## DO THIS
Rewrite the rows from the line with "How do I perform: Click trophy" to the line with "(x=810, y=122)", changing "eraser" to "pencil" and leaving everything else as it is.

[START TASK DATA]

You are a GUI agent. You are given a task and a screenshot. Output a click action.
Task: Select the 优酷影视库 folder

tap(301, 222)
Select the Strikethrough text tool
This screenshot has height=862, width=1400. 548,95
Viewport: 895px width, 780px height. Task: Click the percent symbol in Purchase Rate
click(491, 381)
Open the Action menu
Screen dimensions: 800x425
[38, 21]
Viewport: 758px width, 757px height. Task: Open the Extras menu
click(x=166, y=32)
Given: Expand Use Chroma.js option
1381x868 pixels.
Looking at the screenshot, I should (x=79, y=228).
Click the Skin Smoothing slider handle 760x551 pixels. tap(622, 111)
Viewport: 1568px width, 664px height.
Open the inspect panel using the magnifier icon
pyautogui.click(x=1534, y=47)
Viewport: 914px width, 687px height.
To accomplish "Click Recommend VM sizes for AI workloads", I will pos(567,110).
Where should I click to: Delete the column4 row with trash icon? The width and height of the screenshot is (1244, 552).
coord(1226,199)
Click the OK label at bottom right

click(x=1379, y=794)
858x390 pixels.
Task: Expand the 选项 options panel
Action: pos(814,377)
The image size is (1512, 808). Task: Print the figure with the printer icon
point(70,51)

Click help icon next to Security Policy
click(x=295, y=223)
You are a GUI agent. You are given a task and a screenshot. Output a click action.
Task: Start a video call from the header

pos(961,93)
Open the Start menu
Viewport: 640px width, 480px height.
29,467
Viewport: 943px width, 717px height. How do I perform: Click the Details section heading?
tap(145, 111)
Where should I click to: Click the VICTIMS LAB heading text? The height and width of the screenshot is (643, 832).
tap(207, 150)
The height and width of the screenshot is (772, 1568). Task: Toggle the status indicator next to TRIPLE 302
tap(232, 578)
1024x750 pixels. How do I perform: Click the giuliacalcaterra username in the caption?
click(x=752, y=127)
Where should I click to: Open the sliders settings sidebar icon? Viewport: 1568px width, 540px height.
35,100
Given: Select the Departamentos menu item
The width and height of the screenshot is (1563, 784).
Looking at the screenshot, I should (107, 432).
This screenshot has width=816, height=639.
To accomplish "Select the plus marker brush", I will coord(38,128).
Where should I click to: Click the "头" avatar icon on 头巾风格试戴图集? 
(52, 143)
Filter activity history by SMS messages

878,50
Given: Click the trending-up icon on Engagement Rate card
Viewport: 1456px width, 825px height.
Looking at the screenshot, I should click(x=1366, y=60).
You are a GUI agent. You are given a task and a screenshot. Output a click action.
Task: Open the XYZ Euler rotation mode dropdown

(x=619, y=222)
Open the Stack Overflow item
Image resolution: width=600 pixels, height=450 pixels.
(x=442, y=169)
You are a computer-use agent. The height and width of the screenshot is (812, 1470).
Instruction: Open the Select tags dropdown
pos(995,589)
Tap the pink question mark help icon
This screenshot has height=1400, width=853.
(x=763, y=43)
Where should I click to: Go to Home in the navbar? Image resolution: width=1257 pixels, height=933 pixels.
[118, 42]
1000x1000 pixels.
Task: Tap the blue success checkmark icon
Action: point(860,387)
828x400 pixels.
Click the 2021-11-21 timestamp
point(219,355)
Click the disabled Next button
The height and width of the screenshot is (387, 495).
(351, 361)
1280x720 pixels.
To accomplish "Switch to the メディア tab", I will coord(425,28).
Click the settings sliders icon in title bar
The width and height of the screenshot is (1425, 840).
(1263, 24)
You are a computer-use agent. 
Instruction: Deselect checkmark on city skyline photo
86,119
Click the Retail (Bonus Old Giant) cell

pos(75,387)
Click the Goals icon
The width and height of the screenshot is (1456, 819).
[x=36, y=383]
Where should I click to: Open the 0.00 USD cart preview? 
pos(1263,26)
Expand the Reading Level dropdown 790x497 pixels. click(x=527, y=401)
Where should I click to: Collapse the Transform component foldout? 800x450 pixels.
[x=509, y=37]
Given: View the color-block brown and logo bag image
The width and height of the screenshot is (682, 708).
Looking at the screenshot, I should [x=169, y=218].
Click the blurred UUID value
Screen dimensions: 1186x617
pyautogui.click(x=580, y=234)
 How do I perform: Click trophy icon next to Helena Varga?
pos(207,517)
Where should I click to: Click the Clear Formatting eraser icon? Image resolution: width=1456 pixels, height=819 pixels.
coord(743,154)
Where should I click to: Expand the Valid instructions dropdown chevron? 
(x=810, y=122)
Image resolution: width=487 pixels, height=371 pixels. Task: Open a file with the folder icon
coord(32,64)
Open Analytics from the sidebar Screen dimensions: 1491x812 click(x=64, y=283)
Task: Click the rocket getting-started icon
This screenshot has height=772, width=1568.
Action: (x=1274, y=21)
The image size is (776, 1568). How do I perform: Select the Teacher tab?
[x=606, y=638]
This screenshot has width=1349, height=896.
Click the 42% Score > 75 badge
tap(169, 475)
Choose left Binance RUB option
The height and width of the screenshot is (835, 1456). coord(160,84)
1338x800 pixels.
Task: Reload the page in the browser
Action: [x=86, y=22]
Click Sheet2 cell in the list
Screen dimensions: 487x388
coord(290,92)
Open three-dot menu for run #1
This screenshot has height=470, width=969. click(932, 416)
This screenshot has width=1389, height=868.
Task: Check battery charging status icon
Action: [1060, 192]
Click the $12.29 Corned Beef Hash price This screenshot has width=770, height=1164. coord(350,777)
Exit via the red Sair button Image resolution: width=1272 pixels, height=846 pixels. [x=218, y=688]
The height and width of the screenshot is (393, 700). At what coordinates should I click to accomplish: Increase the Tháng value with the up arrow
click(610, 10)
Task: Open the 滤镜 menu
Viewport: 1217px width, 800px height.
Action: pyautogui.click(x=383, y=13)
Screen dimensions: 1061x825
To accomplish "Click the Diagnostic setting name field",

[END TASK DATA]

## EXERCISE OUTPUT
 How do I perform: Click trophy icon next to Helena Varga?
pos(207,517)
Where should I click to: Click the Clear Formatting pencil icon? Image resolution: width=1456 pixels, height=819 pixels.
coord(743,154)
Where should I click to: Expand the Valid instructions dropdown chevron? 
(x=810, y=122)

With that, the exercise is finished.